In this artist's concept, the Cassini spacecraft makes a close pass by Saturn's inner moon Enceladus to study plumes from geysers that erupt from giant fissures in the moon's southern polar region. Image copyright: Karl Kofoed

WASHINGTON (BNS): NASA’s Cassini spacecraft is looking to solve the mystery of geysers on Saturn’s moon Enceladus. Scientists conducting the study say that the geysers are visible as a large plume of water vapour and ice particles escaping the moon. “Inside the plume are jets of dust and gas. What causes and controls the jets is a mystery,” scientists said.

The study of the new Cassini findings has been published in the November 27 issue of the journal Nature. The study says that when Enceladus is farther away from Saturn the vents would compress, reducing or shutting off the jets.
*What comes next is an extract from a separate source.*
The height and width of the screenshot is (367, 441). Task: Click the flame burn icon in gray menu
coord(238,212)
They said they are probing the question of whether the jets originate from an underground source of liquid water. But, there are some theories that offer models where the jets could be caused by mechanisms that do not require liquid water, scientists said.
NASA said that what generates Enceladus' jets is a burning question in planetary science, because if liquid water is involved, Enceladus would be shown to have everything it needs, in theory, to provide a habitable environment.
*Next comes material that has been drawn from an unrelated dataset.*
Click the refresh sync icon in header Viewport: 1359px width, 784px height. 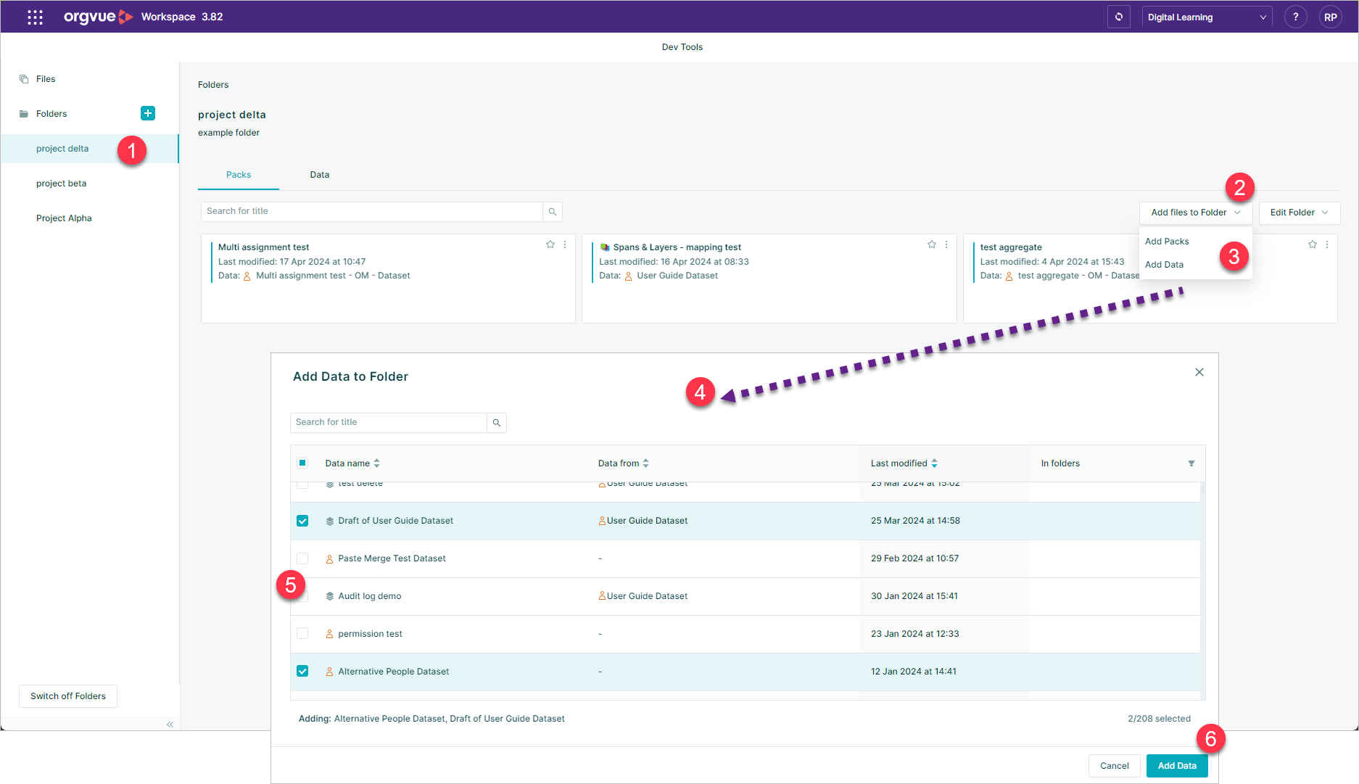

According to the premier space agency a recent model offered the possibility that the jets could be violent bursts of volatile ices freshly exposed to space when Saturn's tidal forces opened vents inside the ‘tiger stripe’ region of the moon’s south pole.
JPL scientist Candice Hansen of Cassini's ultraviolet imaging spectrograph team said that their observations did not agree with the predicted timing of the faults opening and closing due to tidal tension and compression. However, Hansen said that the new findings support the theory that the jets have a liquid water source inside Enceladus.
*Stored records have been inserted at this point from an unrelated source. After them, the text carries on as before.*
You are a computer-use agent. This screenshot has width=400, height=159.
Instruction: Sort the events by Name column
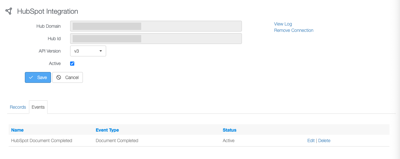(17, 130)
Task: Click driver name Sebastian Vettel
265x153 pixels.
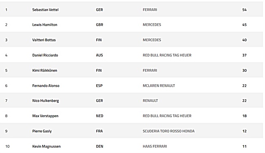Action: click(45, 10)
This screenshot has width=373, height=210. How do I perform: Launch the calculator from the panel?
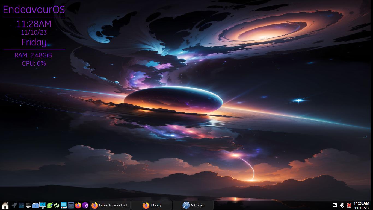point(71,205)
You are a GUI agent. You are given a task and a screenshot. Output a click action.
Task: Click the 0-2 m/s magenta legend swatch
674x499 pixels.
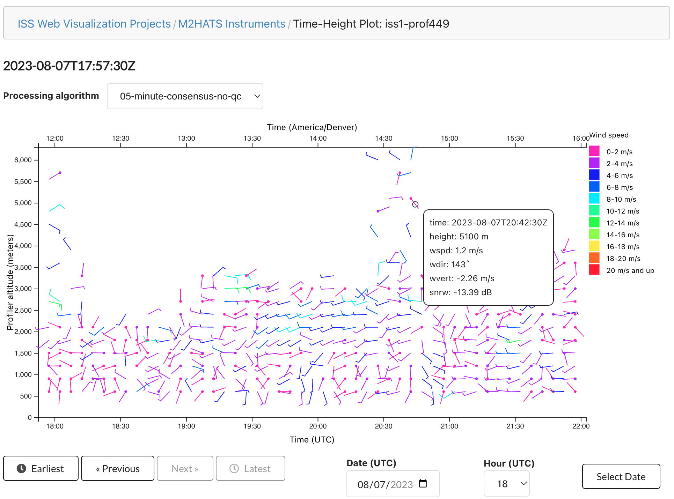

NASA said that Hansen and her team conducted experiments in 2005 and 2007 to observe starlight passing through Enceladus’ plume. During this so-called ‘stellar occultation’, the spectrometer measured the water vapour content and density of the jets.

The experiment tested the prediction that a greater amount of material would be measured coming from open fissures in 2005, and less material in 2007 when the fissures would be closing, it said.

But the JPL scientist said that the opposite was found to be true. “The observations showed that the plume was almost two times as dense in 2007 as in 2005, contradicting the model that holds tidal squeezing is in control of the plumes. We don't rule it out entirely because of the different geometries of our two occultations, but we also definitely do not substantiate this hypothesis,” Hansen said.
Hansen said the new Cassini observations, however, do support a mathematical model developed in 2007, which treats the vents as nozzles that channel water vapour from a warm, probably liquid source, to the surface at supersonic speeds.

Meanwhile, the authors of the model theorise that only high temperatures close to the melting point of water ice could account for the large number of ice particles present in steady state in Enceladus' jets. “A liquid water source inside Enceladus could be similar to the Earth's Lake Vostok, beneath Antarctica, where liquid water exists beneath the ice. In Enceladus' case, the ice grains would then condense from the vapour escaping from the water source and stream through cracks in the ice crust to the surface and out into space,” they said.

Many more clues will tumble out on what causes and controls the jets, as Enceladus is the main target for Cassini to study in its extended Equinox Mission. “The presence of liquid water inside Enceladus would have major implications for future astro-biological studies on the possibility of life within icy bodies of the outer solar system,” NASA said.